#### TASK PROMPT
Only lines containing "agent" belong in the answer, each copied from the entries below.

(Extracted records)
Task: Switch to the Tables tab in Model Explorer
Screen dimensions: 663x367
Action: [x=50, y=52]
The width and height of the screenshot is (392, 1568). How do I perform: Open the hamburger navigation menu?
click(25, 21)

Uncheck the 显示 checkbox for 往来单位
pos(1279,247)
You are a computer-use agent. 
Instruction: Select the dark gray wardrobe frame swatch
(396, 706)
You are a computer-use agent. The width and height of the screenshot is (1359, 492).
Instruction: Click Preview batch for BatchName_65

#### YOUR SOLUTION
You are a computer-use agent. 
You are a computer-use agent. The width and height of the screenshot is (1359, 492).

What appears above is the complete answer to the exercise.